Istimewa dimata siapa pun yang mengenalmu. Dikagumi semua yang berkisah
denganmu. Sedang aku, hanyalah lelaki biasa yang pandai bercerita di atas kertas
bersama pena yang tintanya hampir habis. Aku tak mungkin bisa membahagiakan
dirimu, sebab kita sama sekali tak serasi untuk bersanding. Malahan pernah
bertemu denganmu saja aku merasa tak pantas. Aku lebih pantas mencintaimu dari
jauh dan memelukmu dalam doa-doa demi bahagiamu bukan agar kau bersamaku. Ah! Siapakah
diri ini sehingga berkesempatan memegang wajahmu pun memelukmu dalam heningnya
malam?
Sejatinya,
aku adalah manusia
yang mau ini itu,
seolah-olah takdir
adalah makanan cepat saji,
yang dihidangkan tanpa
tungku api,
Sejatinya,
aku adalah makhluk
bumi yang paling genit,
merayu Tuhan bak
seorang paling suci,
sejatinya, dan seterusnya dan sebagainya...
*duniaentah_keanehan_kebahagiaan_..
Semuanya
berlalu. Kini aku menjalani hidup sebagaimana orang lain menghadapinya.
Bergerak dari idealis ke realis, dari nyaman ke mau diganggu. Menjadi biasa
sebisa dan sebiasanya. Aku tak berharap apa-apa. Selain menjadi pagi yang
meniadakan malam juga memberi kesegaran pada dunia dengan embun yang
menyisahkan sejuk basah pada dedaunan, aku juga akan menjadi senja yang layak
untuk dikenang banyak orang. Bukan mau dipuji. Hanya aku mau nisanku lebih
berharga agar sakit hati yang pernah kualami tak kubawa samai mati dan menjadi
penghuni surga yang paling murung. Aku mau menjadi penghuni surga yang paling
bahagia dari pada para malaikat sebab meninggalkan beribu kisah indah laiknya
senja yang pernah aku dan kamu kagumi bersama pada hati orang-orang yang pernah
kupeluk dengan kasih.
“Mencintai tanpa
harus memiliki adalah kata akhir yang menjadi penutup dari kisah cinta yang tak
seindah skenario Romeo & Juliet. Kata-kata yang sama menjadi tanda
keikhlasan bahwa kita meninggalkan seseorang bukan karena tak mencintainya
tetapi karena takut membuatnya semakin menjauh karena memang kita bukan sosok
yang pantas buat dirinya. Yang pasti, seperti yang kusadari setelah ke sekian
kalinya terluka, seseorang meninggalkan kita karena sebuah alasan. Entah apa.

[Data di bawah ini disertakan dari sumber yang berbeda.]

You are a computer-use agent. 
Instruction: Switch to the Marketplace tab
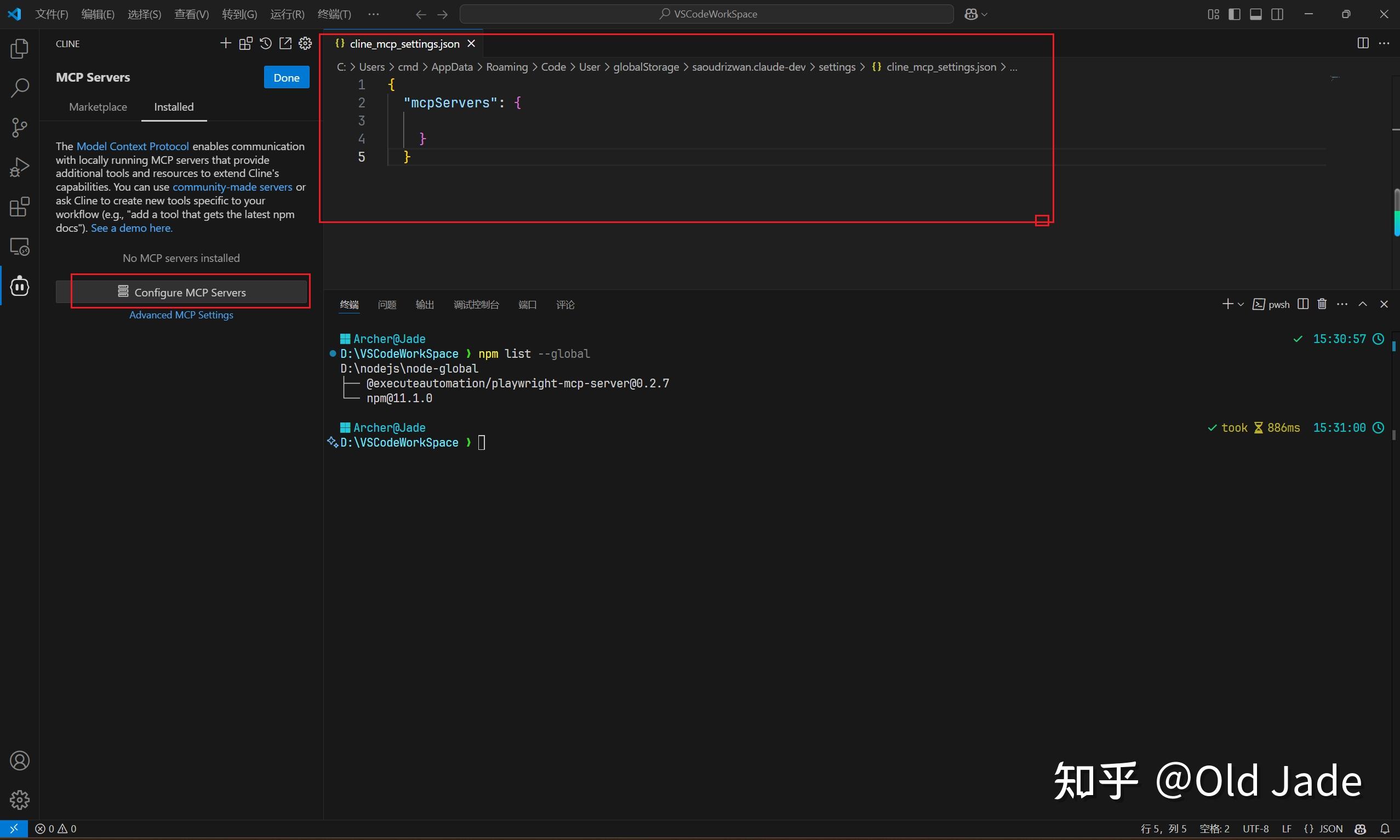coord(98,107)
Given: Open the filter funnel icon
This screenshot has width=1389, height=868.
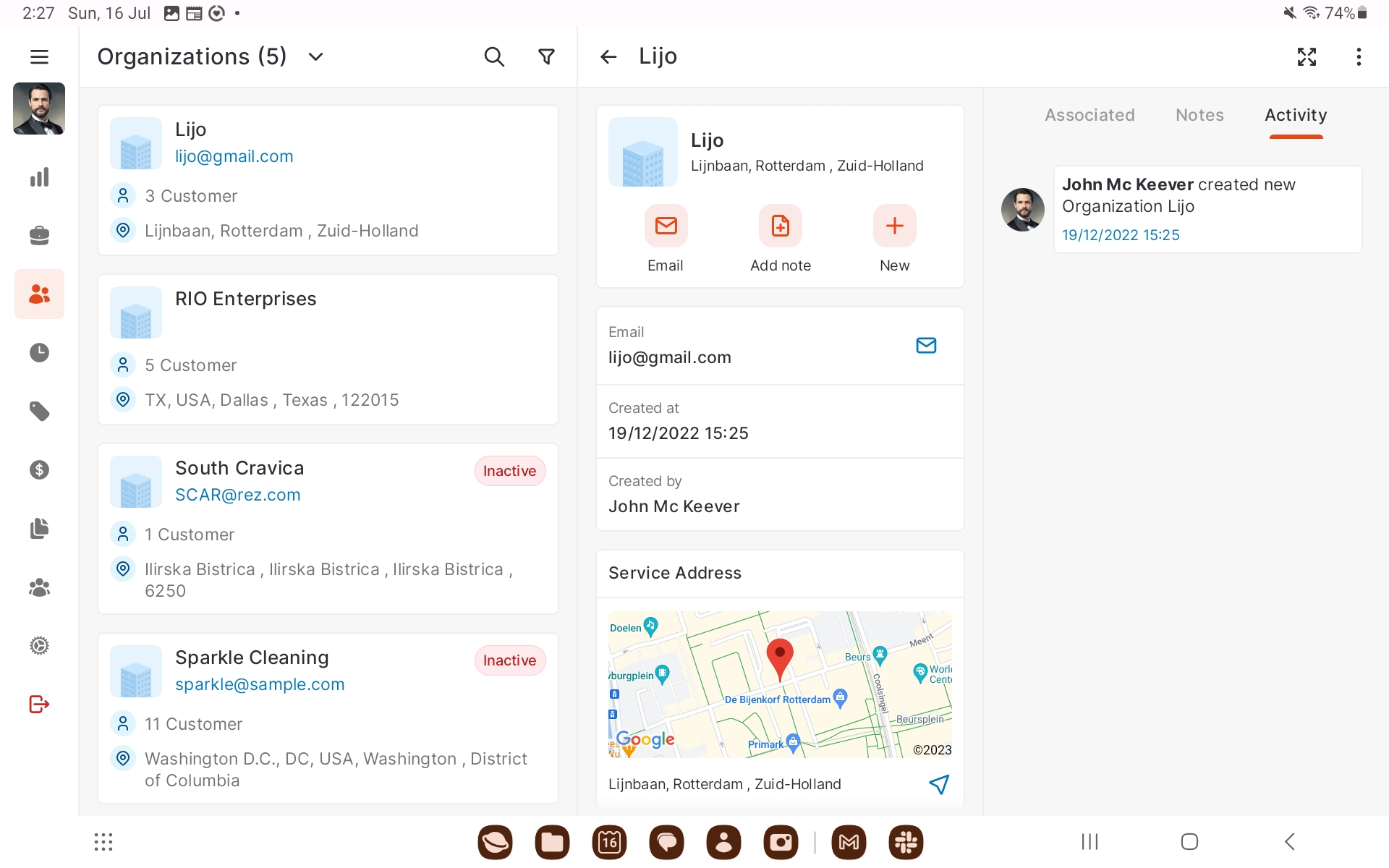Looking at the screenshot, I should (x=547, y=56).
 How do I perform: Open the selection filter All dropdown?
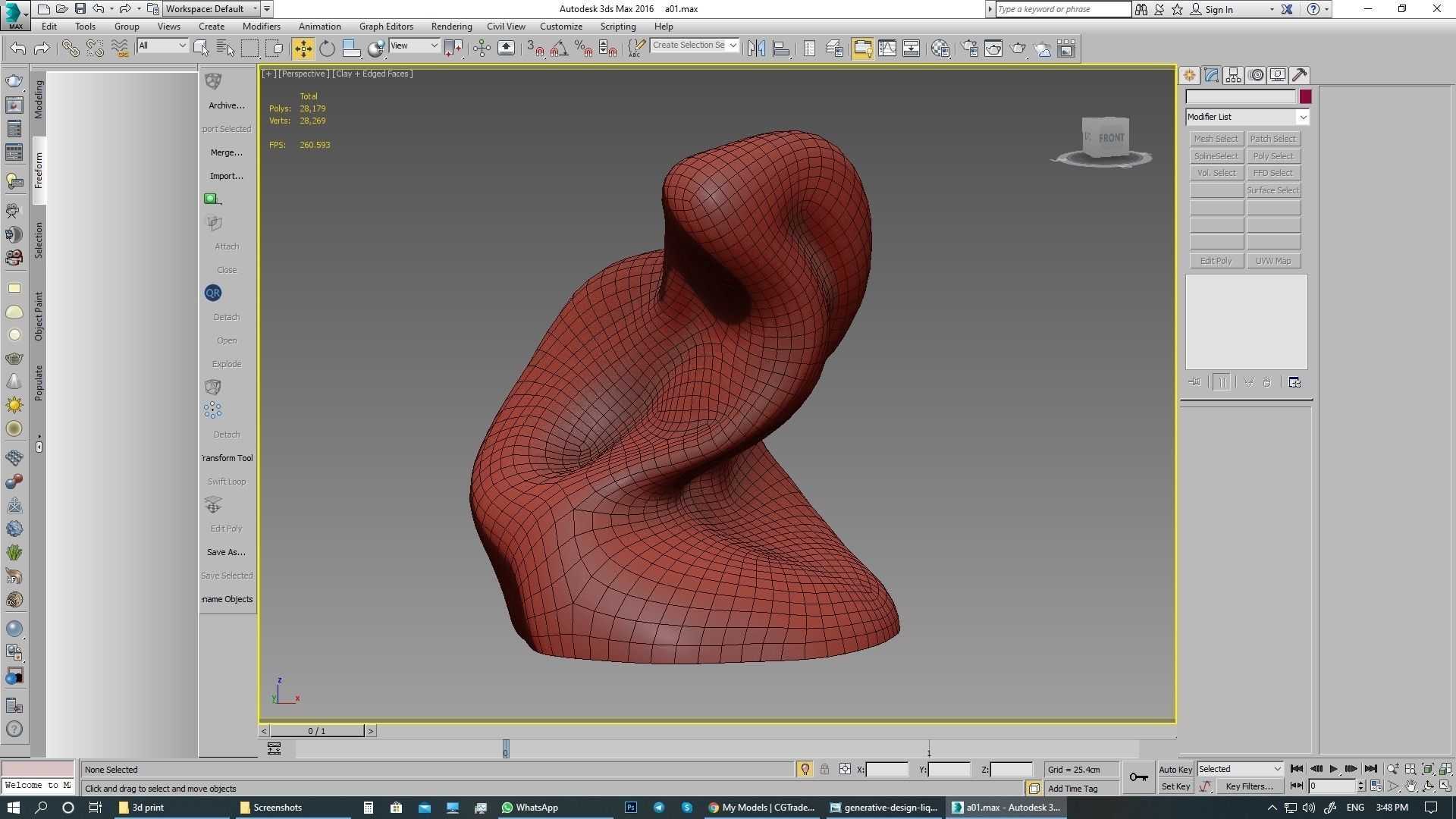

Kadang itu diceritakannya secara pasti dan terbuka. Lainnya hanya diam, tak
membalas pesan, atau sekadar bilang: ia, hm, atau paling menyakitkan
emoticon-emoticon yang bisa saja dipilih begitu saja tanpa kesesuaian antara
hati dan jari yang menyentuh juga mengirimnya. Tapi semua itu tidak apa-apa.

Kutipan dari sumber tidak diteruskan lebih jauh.